Die Spaltung der US-Gesellschaft in Sachen Abtreibung begann 1973 mit dem sogenannten "Roe-vs.-Wade"-Urteil. Die bahnbrechende Entscheidung, die das Recht auf Abtreibung als Verfassungsrecht wertet, bewahrte vermutlich Tausende Frauen vor schlimmsten Verletzungen oder sogar vor dem Tod. Bevor das Urteil den Schwangerschaftsabbruch und dadurch auch die ärztliche Betreuung dabei legalisierte, versuchten viele Frauen mithilfe eines Kleiderbügels selbst abzutreiben, viele waren medizinischer Pfuscherei in Hinterhof-Praxen ausgesetzt. Durch unsachgemäß ausgeführte Eingriffe verbluteten viele Frauen, unzählige waren danach unfruchtbar.

Die Entscheidung des Obersten Gerichtshofs der USA provozierte eine wütende Gegenbewegung der Abtreibungsgegner. 1976 reichte der republikanische Abgeordnete Henry Hyde ein Gesetz ein, das bis heute gültig ist. Demnach dürfen Abtreibung nicht mit öffentlichen Mitteln finanziert werden. Ausnahmen gibt es nur bei extremen Fällen wie Vergewaltigung oder Inzest.

Planned Parenthood finanziert Abtreibungen seither explizit nicht mit staatlichen Geldern. Frauen, die keine Versicherung haben und nachweisen können, dass sie mittellos sind, bekommen von Planned Parenthood finanzielle Unterstützung aus dem Topf der Privatspender. Der Kreis der Bedürftigen reicht von Sozialhilfeempfängerinnen, kinderreichen Familien bis hin zu Studentinnen ohne eigenes Einkommen.

Rund 40 Prozent des Etats der Organisation wird aus Steuergeldern bestritten, im Jahr 2015 etwa erhielt die Organisation 518 Millionen Dollar.
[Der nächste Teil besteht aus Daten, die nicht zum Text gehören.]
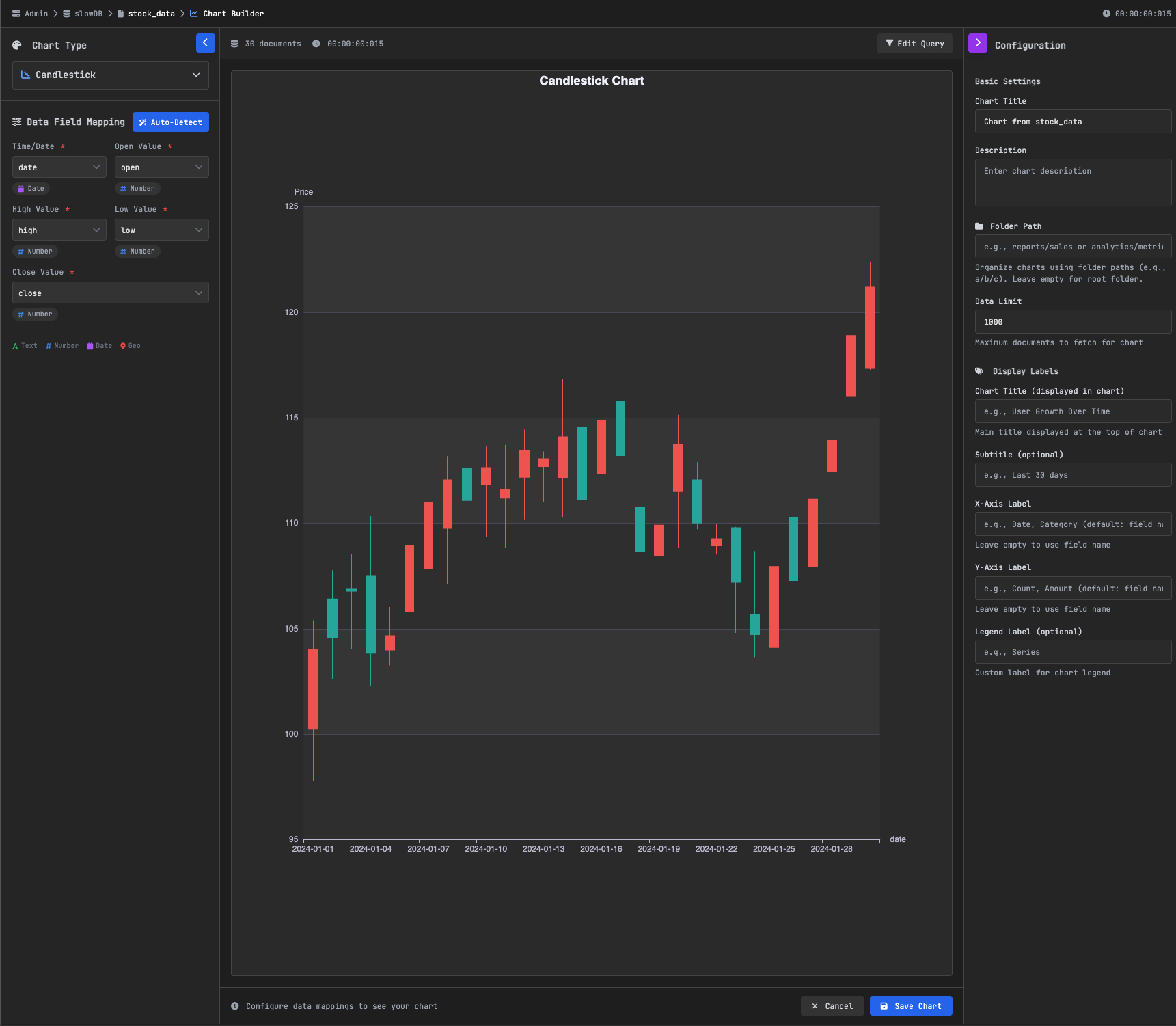
Task: Click the wand icon on Auto-Detect
Action: click(x=143, y=122)
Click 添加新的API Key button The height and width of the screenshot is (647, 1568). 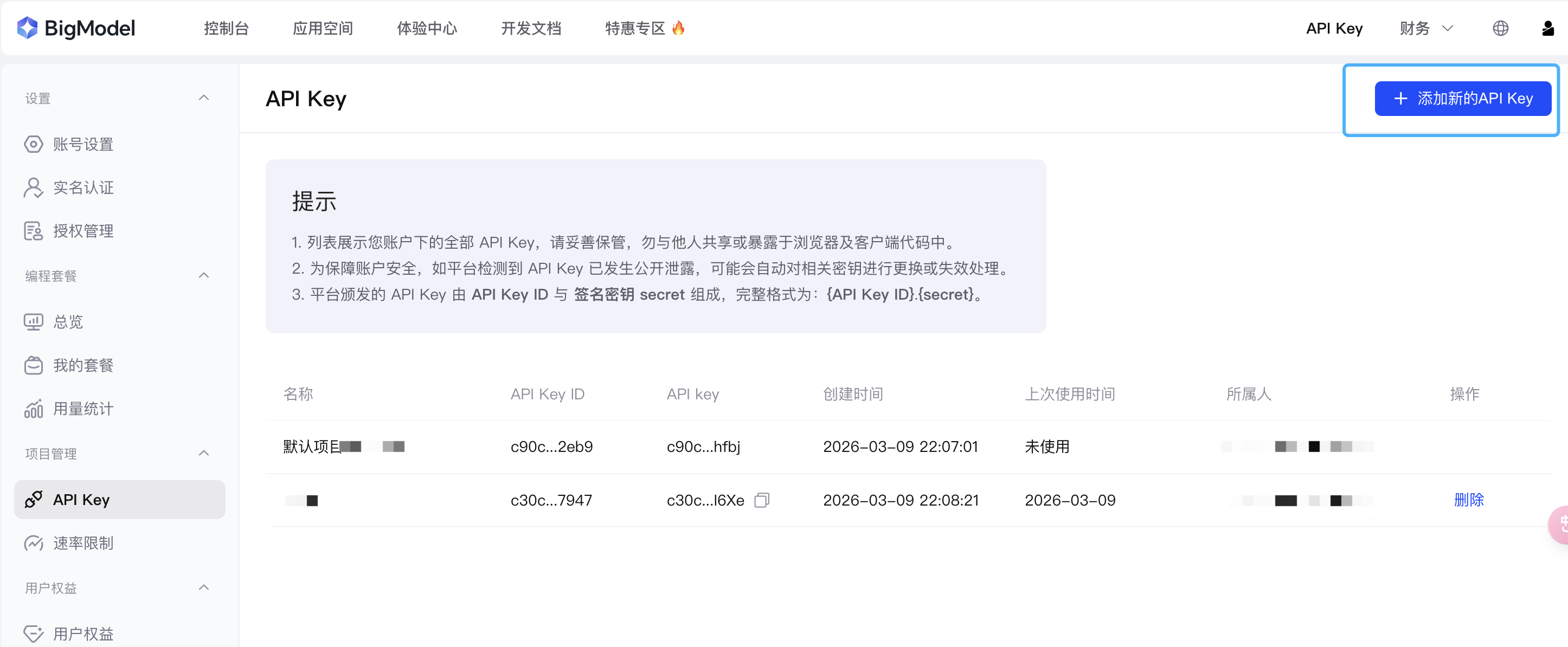click(x=1462, y=99)
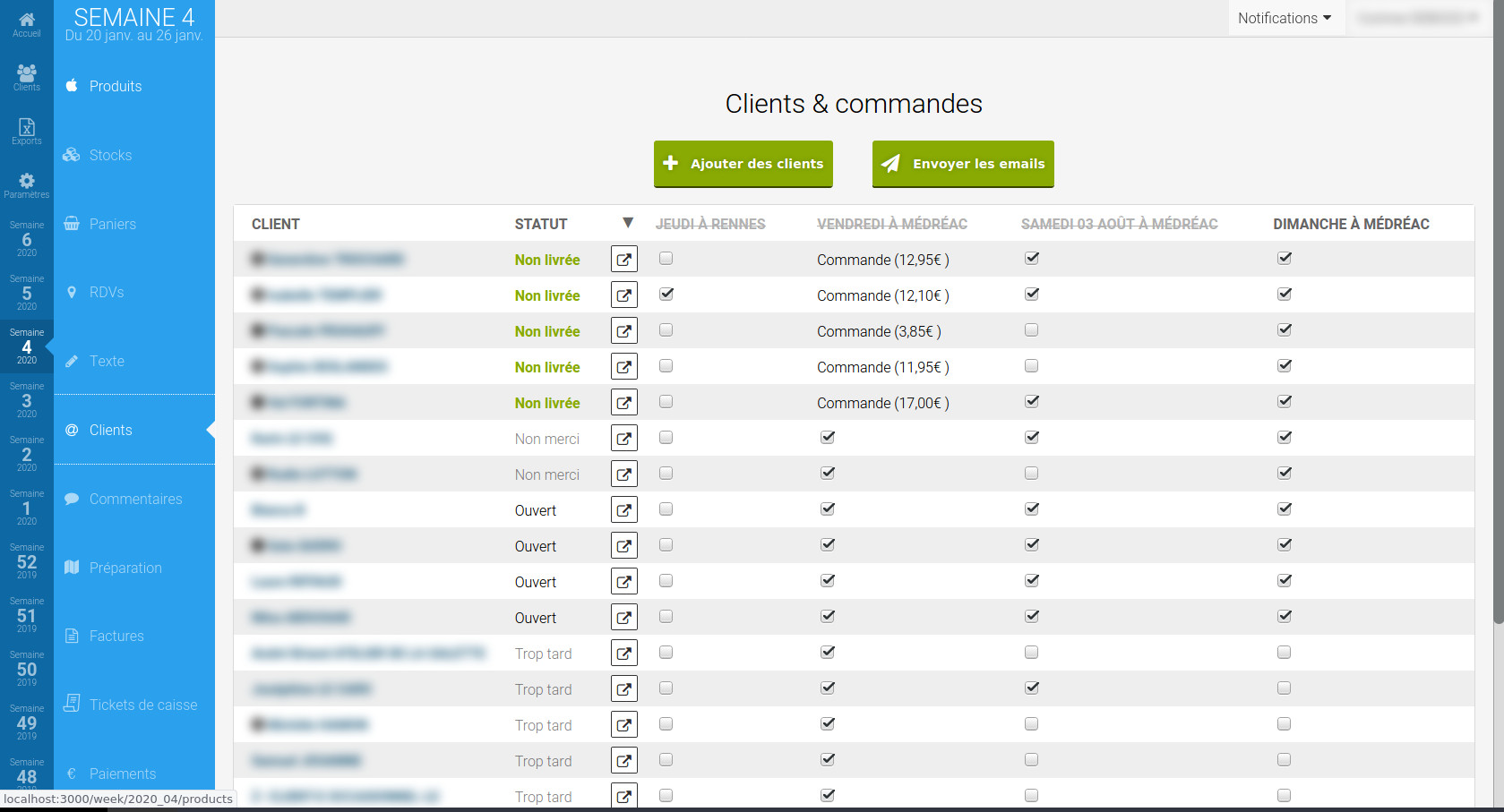Uncheck Samedi 03 Août box on second row
This screenshot has height=812, width=1504.
[x=1031, y=294]
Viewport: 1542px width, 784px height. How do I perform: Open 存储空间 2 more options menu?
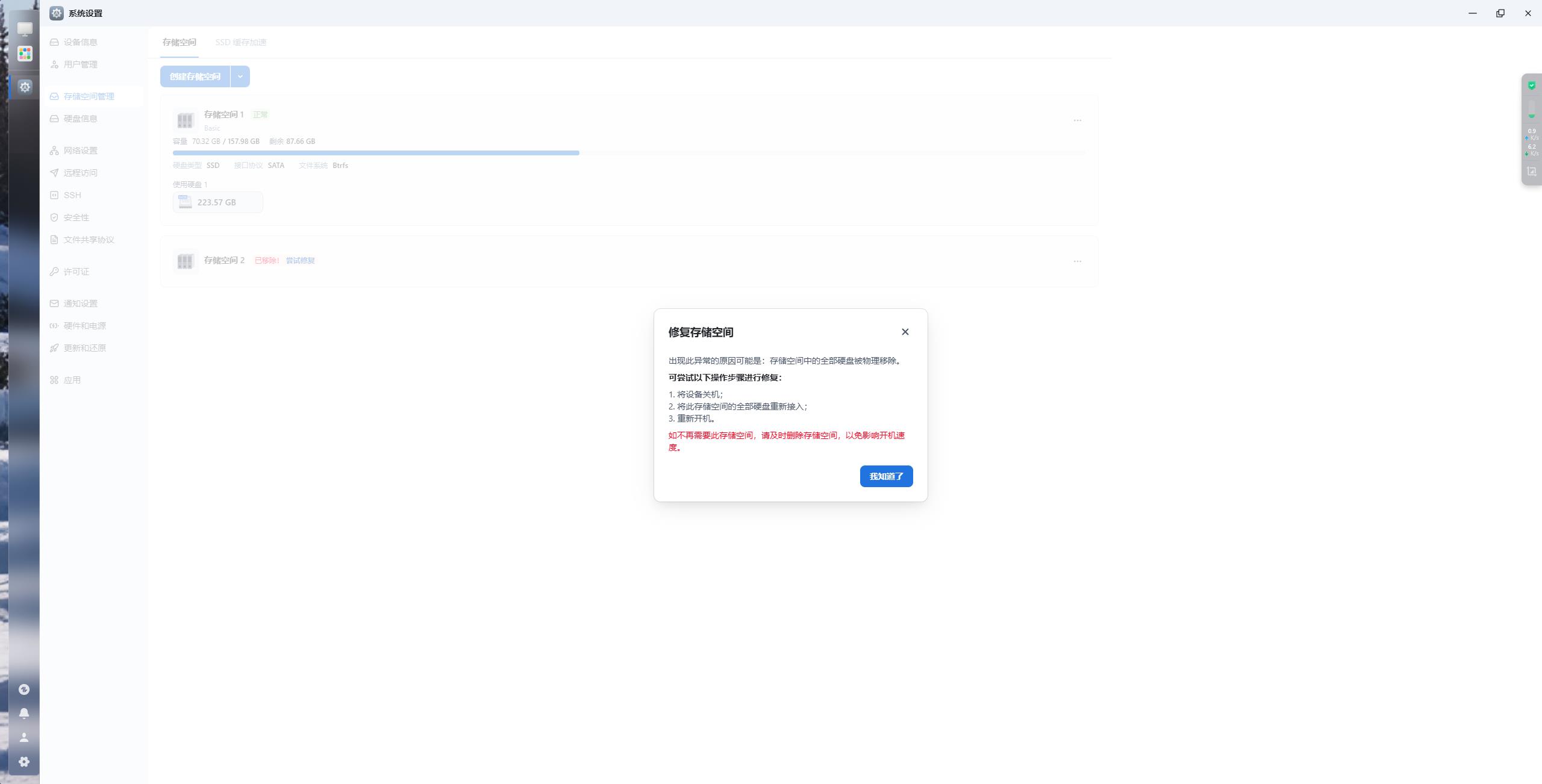[x=1077, y=261]
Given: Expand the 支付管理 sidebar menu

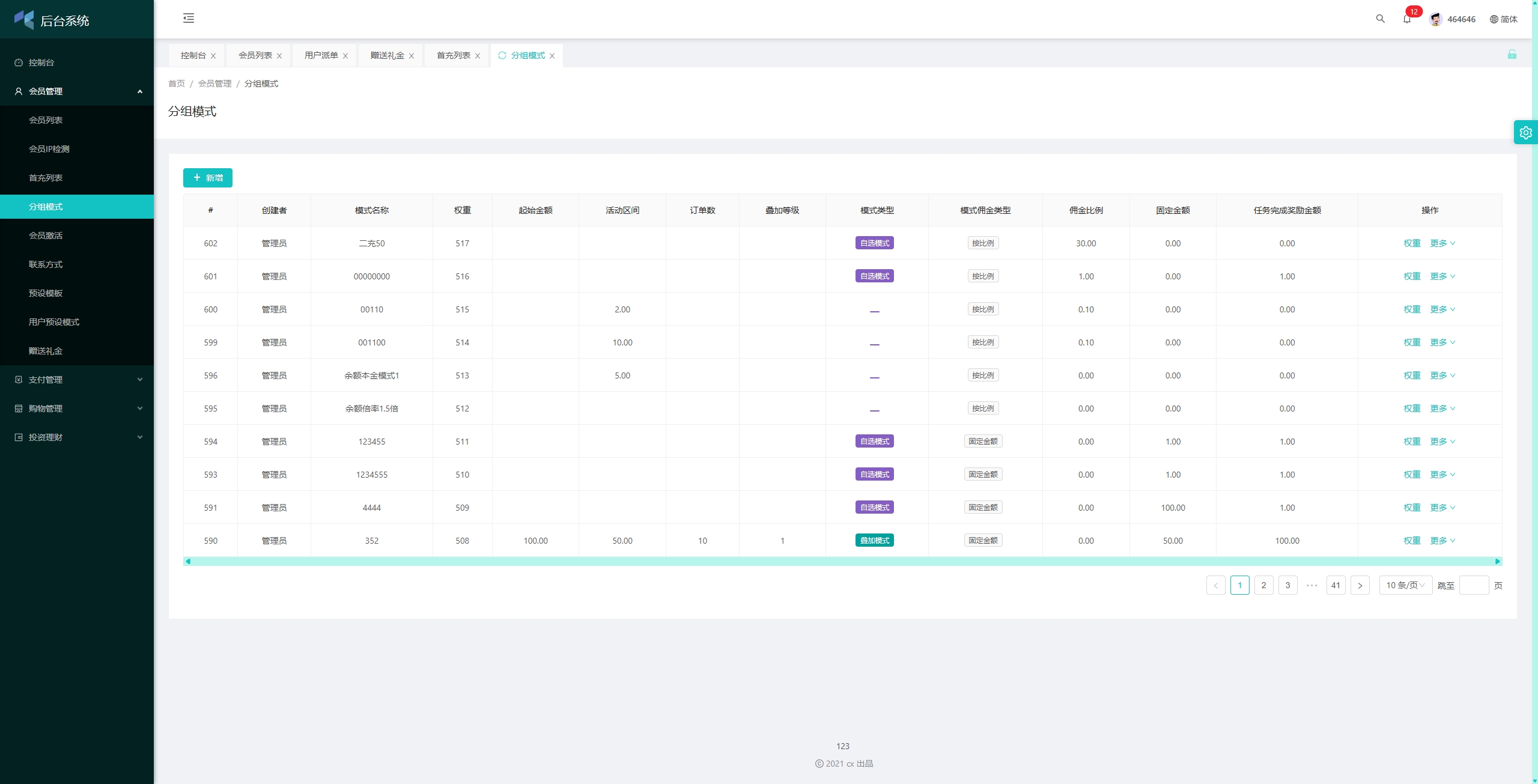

Die anderen 60 Prozent der Finanzierung kommen von anderen Non-Profit-Organisationen sowie privaten Spendern, zum Beispiel von Lin-Manuel Miranda, dem Erfinder des Hamilton-Musicals am Broadway, der eine große Spendenaktion zugunsten der Organisation initiierte. Seine Mutter sitzt zudem im Vorstand von Planned Parenthood. Auch Facebook-Geschäftsführerin Sheryl Sandberg spendete eine Million Dollar an die Organisation.

Die Regelung der Abtreibung ist in den USA den Bundesstaaten überlassen. Sie können weitere Gesetze beschließen, um es abtreibungswilligen Frauen besonders schwer zu machen. Im konservativen Bundesstaat Louisiana etwa, wo 4,7 Millionen Menschen wohnen, gibt es wegen Beschränkungen seit 2014 nur noch ganze fünf Kliniken, die den Service anbieten, zuvor waren es sieben. Frauenrechtler beklagen, dass Frauen bis zu 500 Kilometer fahren müssen, um zu einem Arzt zu kommen.

Wie viele der landesweit insgesamt 650 Einrichtungen von Planned Perenthood schließen müssten, wenn der Organisation die staatliche Förderung entzogen wird, ist laut Planned Parenthood noch unklar. Legale Abtreibungen wären dann zwar immer noch möglich, aber nur unter extrem erschwerten Bedingungen.